Machos, les scientifiques ?

Les filles sont désormais aussi nombreuses que les garçons à accéder à l’université. Mais, au cours de leurs études, elles cumulent les erreurs d’orientation. Bilan : il faudra encore de longues années pour atteindre la parité hommes/femmes aux postes clés de la société

Roberto est un matheux. Après la rhétorique, il désirait entreprendre une licence en mathématiques pour devenir enseignant. Mais son professeur de secondaire l’en a dissuadé et a insisté pour qu’il choisisse plutôt les sciences appliquées : la profession d’ingénieur offre un  » plus large éventail de débouchés « .

Comme Roberto, Justine a suivi les  » maths fortes « . A l’issue du secondaire, son professeur lui a toutefois conseillé la licence en mathématiques plutôt que les sciences appliquées. Parce qu’elle était une fille ?

Autre exemple :  » Lorsque j’ai parlé de ma promotion au titre de professeur ordinaire ( le grade le plus élevé dans l’enseignement universitaire), se souvient une femme professeur en sciences sociales à l’université, on m’a répondu : ôVotre mari est médecin, vous n’avez pas besoin de cette promotion. » »

- _TÂCHE À RÉALISER_:
D'après l'extrait sur les scientifiques, quel argument le professeur de secondaire a-t-il avancé pour orienter Roberto vers les sciences appliquées ? Les enregistrements n'ont aucun rôle à jouer ici.

- _EXTRAITS DE DONNÉES_:
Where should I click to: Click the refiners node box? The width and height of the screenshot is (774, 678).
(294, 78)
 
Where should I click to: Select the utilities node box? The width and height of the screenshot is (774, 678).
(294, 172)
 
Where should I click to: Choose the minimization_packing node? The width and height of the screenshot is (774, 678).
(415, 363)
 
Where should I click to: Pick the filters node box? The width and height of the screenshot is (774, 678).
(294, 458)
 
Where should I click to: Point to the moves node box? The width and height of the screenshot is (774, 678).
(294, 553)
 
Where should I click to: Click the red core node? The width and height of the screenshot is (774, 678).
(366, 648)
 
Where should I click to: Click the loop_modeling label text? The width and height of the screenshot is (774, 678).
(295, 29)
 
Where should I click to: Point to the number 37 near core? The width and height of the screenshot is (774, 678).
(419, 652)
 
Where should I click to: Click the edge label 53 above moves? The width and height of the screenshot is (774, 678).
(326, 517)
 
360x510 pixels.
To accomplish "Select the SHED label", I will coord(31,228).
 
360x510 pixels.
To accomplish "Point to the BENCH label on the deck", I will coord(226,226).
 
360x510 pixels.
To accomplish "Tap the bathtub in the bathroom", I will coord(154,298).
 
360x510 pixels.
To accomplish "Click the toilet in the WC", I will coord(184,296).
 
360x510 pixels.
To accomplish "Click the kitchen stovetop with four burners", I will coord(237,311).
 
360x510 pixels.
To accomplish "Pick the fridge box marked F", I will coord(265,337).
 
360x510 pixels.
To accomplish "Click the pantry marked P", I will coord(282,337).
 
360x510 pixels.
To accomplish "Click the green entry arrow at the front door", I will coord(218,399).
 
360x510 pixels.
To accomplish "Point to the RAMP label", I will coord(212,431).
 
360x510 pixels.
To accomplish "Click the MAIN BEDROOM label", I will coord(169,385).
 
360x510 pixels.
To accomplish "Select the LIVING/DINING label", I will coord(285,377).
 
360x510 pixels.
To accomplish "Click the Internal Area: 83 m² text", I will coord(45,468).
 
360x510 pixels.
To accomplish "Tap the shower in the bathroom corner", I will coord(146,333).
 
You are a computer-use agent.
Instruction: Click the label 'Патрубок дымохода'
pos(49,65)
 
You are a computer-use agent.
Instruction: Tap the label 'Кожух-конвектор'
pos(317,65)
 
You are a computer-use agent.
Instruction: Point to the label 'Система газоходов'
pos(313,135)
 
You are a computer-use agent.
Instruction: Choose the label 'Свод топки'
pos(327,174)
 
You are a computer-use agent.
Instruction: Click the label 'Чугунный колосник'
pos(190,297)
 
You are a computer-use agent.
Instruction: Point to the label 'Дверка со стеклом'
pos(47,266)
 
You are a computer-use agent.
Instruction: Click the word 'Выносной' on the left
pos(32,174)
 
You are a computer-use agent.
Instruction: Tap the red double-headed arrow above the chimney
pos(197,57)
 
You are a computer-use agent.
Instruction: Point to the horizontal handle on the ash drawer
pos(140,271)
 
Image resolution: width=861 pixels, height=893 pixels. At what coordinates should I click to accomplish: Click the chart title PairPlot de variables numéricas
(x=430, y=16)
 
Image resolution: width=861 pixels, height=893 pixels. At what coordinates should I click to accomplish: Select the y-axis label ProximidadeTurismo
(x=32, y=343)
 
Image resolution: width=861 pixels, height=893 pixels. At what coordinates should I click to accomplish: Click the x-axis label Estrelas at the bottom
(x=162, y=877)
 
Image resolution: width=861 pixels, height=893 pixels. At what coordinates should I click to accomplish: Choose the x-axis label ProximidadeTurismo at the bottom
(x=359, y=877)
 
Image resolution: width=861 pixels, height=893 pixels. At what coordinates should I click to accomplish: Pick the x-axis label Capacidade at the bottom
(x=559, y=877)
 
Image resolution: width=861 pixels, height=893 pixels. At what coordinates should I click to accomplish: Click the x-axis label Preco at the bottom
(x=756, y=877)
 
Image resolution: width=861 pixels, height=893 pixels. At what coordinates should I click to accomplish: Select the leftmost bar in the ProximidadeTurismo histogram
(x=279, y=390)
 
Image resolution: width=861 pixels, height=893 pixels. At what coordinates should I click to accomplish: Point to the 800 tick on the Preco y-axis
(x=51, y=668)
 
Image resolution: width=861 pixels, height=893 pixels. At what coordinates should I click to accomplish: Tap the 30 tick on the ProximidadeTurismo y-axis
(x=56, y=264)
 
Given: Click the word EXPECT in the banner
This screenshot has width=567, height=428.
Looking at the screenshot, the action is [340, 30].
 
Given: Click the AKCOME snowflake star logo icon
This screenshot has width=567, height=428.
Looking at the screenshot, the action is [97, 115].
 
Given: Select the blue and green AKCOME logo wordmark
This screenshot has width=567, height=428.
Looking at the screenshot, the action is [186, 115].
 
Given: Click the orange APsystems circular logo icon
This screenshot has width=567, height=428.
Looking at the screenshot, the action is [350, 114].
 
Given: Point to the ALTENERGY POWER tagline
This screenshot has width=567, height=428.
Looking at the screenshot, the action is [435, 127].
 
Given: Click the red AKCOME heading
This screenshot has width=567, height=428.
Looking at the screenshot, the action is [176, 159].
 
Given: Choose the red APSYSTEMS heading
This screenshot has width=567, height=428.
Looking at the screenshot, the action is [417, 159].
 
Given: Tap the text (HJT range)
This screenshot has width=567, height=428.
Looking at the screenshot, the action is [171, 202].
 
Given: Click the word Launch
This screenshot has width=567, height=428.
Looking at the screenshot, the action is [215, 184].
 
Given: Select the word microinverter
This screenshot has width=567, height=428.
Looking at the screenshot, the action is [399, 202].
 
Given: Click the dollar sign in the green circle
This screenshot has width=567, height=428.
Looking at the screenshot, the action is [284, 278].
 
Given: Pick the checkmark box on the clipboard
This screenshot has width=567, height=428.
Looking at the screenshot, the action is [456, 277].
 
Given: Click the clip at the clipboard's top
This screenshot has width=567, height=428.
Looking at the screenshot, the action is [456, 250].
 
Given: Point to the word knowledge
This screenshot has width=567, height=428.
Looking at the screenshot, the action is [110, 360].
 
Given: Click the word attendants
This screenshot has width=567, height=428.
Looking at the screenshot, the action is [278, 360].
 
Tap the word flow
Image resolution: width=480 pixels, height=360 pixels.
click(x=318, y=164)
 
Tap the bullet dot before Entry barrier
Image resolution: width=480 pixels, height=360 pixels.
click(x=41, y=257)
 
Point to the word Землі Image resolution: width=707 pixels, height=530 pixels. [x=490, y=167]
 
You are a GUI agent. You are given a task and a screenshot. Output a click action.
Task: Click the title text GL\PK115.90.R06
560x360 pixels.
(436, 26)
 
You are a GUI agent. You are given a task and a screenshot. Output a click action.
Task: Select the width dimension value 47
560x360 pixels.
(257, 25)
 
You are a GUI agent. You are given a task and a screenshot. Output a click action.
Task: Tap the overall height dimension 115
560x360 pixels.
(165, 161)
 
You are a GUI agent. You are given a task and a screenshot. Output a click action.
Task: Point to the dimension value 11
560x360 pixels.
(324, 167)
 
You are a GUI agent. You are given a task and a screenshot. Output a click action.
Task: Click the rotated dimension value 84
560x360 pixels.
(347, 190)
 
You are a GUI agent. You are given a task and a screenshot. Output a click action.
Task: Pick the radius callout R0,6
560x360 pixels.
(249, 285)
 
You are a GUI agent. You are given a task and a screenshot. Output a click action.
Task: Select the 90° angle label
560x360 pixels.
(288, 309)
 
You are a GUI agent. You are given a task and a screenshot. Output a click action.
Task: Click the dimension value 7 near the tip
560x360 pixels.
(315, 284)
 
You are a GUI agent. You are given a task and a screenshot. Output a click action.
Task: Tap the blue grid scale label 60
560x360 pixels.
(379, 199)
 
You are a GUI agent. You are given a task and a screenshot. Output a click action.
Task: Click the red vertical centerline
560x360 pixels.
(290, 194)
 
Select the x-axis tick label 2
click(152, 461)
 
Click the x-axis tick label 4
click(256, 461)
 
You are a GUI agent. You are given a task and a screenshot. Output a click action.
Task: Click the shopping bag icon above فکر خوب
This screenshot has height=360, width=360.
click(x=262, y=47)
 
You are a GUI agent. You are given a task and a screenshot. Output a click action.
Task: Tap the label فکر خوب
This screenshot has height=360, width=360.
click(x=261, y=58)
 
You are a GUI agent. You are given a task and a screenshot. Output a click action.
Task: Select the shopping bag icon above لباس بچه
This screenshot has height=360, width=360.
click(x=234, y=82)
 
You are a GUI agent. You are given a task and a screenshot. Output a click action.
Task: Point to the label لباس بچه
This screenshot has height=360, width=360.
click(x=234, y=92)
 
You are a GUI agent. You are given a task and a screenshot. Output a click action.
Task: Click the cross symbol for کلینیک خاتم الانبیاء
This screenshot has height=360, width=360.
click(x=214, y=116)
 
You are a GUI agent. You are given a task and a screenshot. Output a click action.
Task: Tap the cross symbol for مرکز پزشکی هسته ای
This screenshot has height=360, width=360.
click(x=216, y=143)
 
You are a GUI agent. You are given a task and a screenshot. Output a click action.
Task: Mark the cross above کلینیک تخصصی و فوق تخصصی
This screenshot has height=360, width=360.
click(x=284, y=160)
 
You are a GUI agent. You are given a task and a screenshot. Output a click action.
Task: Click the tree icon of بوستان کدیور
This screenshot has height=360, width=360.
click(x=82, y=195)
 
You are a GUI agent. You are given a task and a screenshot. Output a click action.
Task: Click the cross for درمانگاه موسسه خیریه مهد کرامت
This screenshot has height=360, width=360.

- _BONNE RÉPONSE_:
La profession d'ingénieur offre un plus large éventail de débouchés.